PV : Les loueurs ont délesté beaucoup de parcs locatifs dans les années 2016 à 2018, ce qui a permis l’accélération de l’oc­casion. Notre domaine d’activité enregistre une croissance à deux chiffres, avec une accélération très nette depuis trois ans. Il est porté par des travaux de construction sur le grand Paris et dans l’optique des Jeux olympiques. Ces chantiers tirent le marché en concentrant les produits sur l’Île-de-France et en appauvrissant les parcs des autres régions, les loueurs étant sur des taux d’occupation de leur parc à 90%. Dans ce contexte, on est la première entreprise en France à créer une usine de reconditionnement. On est ainsi précurseurs dans l’industrialisation de ce métier.
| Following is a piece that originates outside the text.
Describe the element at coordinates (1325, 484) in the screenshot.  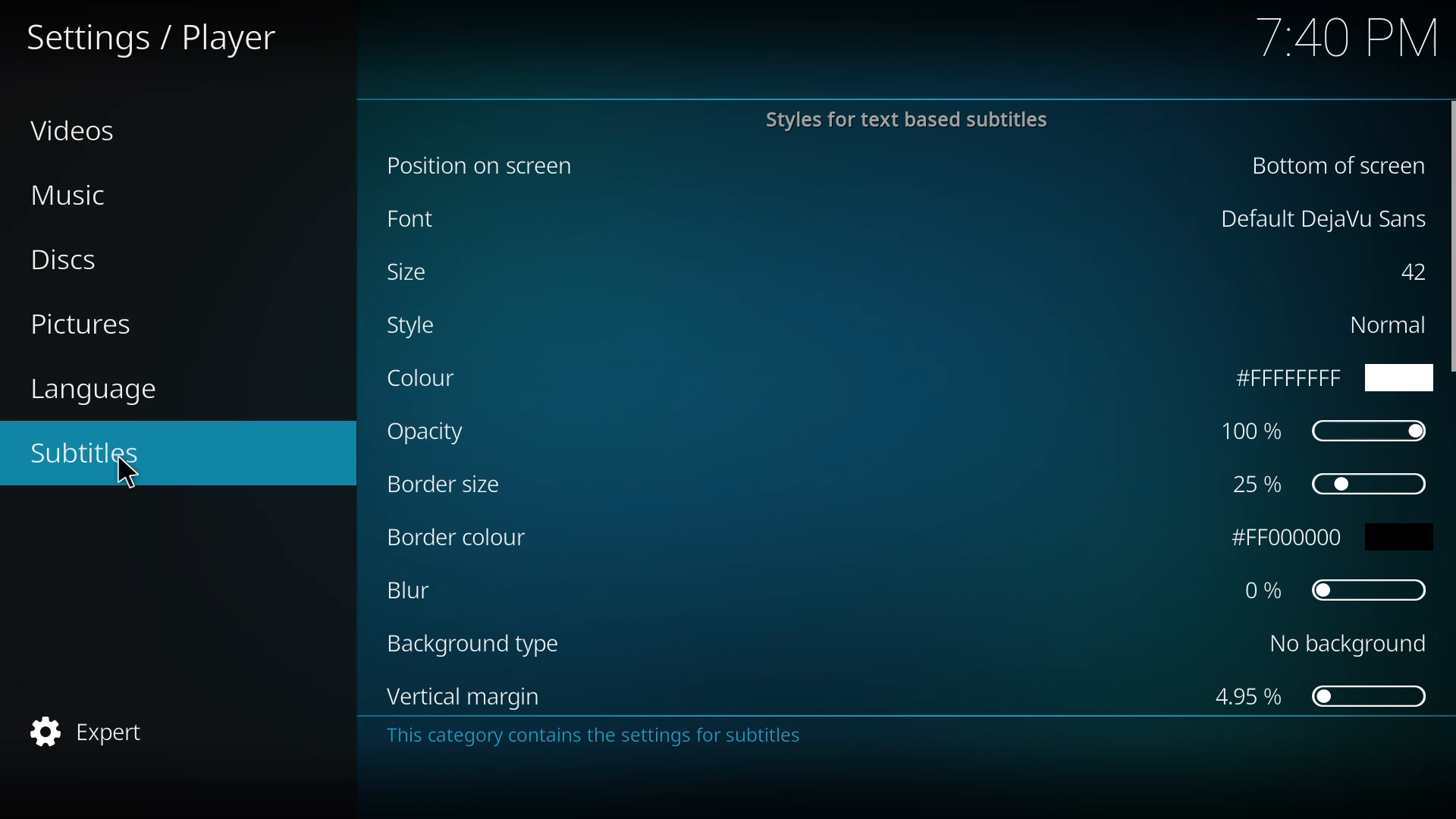
I see `25` at that location.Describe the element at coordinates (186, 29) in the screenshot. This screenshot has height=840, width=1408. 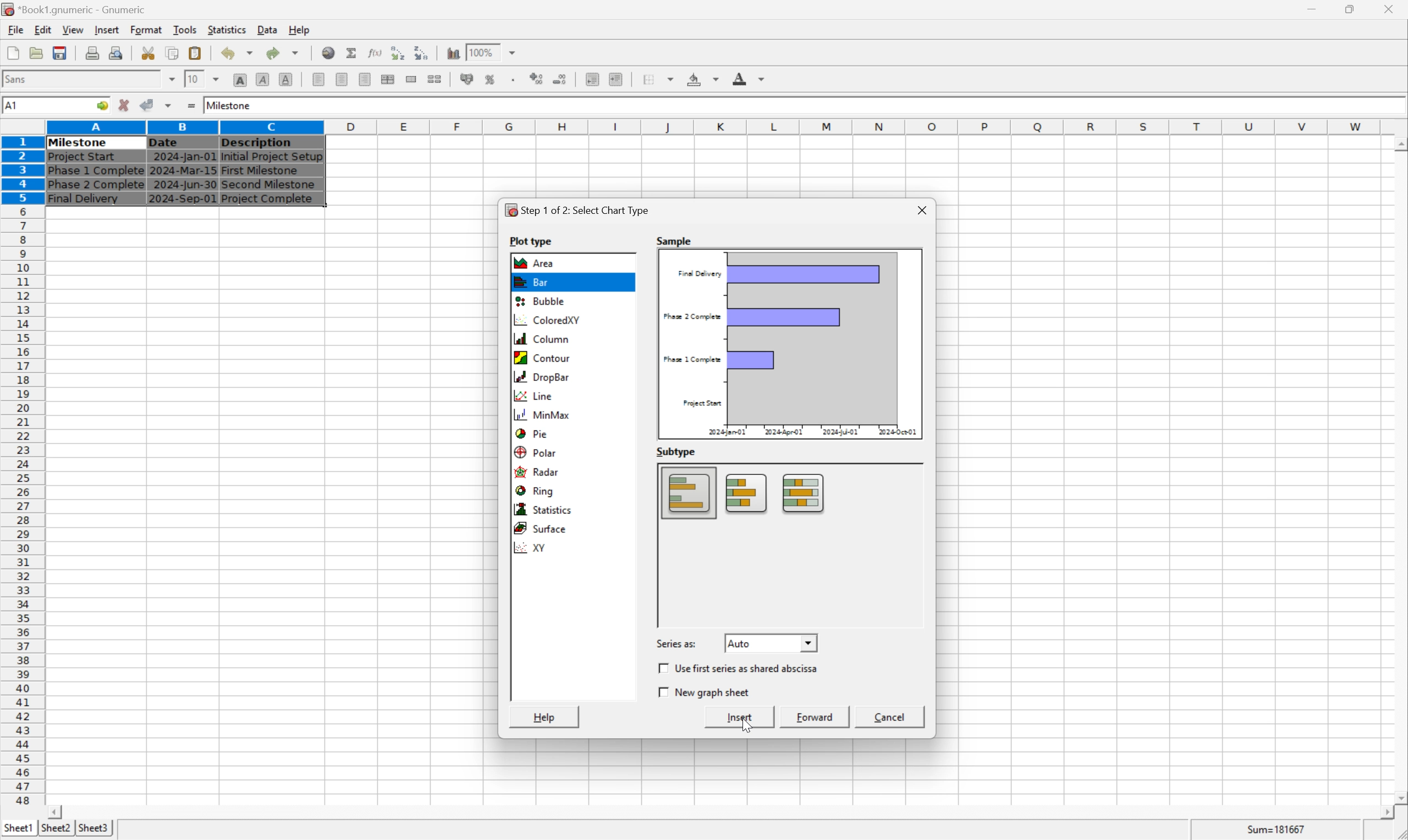
I see `tools` at that location.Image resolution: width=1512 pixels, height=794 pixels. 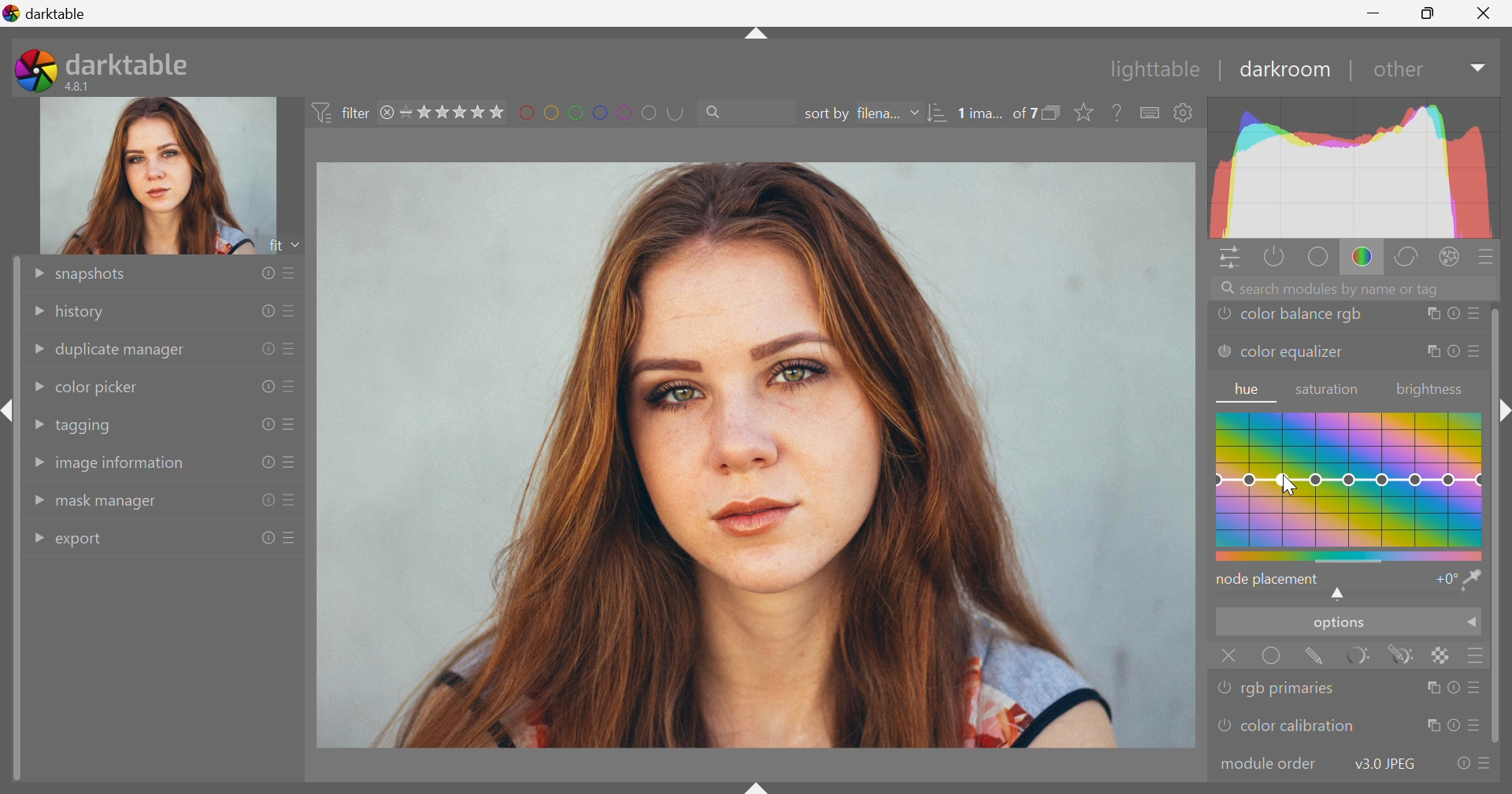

L’intérêt de notre nou­velle usine – qui a nécessité un investissement de 4,8 M€ –, c’est de modéliser cette filière. On a aujourd’hui 12 000 m2 de stock : 7 000 m2 de modulaires à reconditionner et 5 000 m2 reconditionnés et prêts à vendre.

 

Quelles sont les caractéristiques de la construction modulaire aujourd’hui ? Ses enjeux ?

JM : Le modulaire est de plus en plus intégré par les grands architectes et les constructeurs de modulaires se rapprochent également de l’architecture. On constate donc une montée en gamme.

PV : Il y a aussi un travail sur les composants de matières premières qui tire le marché vers le haut, avec de meilleurs isolants, l’intégration du bois, la prise en compte de la pompe à chaleur, du photovoltaïque… On est loin de la boîte stan­dard sur un chantier ! Les bâtiments sont mieux conçus, plus durables et moins énergivores.

On subit tous la crise liée au Covid, mais on est la preuve que tout n’est pas en déclin. On ne veut pas verser dans l’euphorie, mais il faut aussi savoir positiver !

Pierre VISONNEAU © Benjamin Lachenal

Quels sont vos objectifs désormais ?

PV : On prévoit un doublement de notre chiffre d’affaires à trois ans et on veut recruter huit à dix personnes cette année. Pour parvenir à cet objectif, on va s’appuyer sur la complé­mentarité de nos métiers mais aussi proposer de nouveaux services. Ça passe par le développement de la maintenance. On se rend compte que, sur notre marché, les bâtiments sont livrés, installés, mais très peu entretenus finalement. On sou­haite proposer en 2022 un service de maintenance à la fois préventive et corrective qui allongera encore la durée de vie des bâtiments, en s’appuyant sur un réseau de partenaires en régions.

 

L’avenir semble plutôt bien s’annoncer pour Deltamod ?

PV : On subit tous la crise liée au Covid, mais on est la preuve que tout n’est pas en déclin. On ne veut pas verser dans l’eu­ phorie, mais il faut aussi savoir positiver ! On a cette chance d’avoir une usine qui vient à point nommé pour la relance ! Après, on sait aussi d’où l’on vient…

JM : Il y a huit ans, on était au fond du trou, mais on était sûrs de ce qu’on allait développer. Notre activité étant un nouveau métier, il a fallu expliquer aux banques notre mode de fonc­tionnement et pourquoi on avait besoin d’autant de stocks. Et on a gagné leur confiance.

PV : Quand vous vivez un échec, il y a deux possibilités : soit ça vous met au fond du trou et c’est fini, soit ça vous donne l’énergie pour rebondir et c’est clairement ce que nous avons vécu. Même si en France, on n’est pas encore dans la culture américaine qui consiste à dire : « tu t’es planté une fois, tu vas faire mieux à la deuxième », avec le travail et le sérieux, on y arrive ! Après, on a aussi la chance d’avoir toujours été deux. Et on est portés par un alignement des planètes.

 

1. Cette réglementation environnementale vise à réduire l’impact carbone des bâtiments et poursuivre l’amélioration de leur performance énergétique. Elle remplace l’actuelle réglementation qui datait de 2012.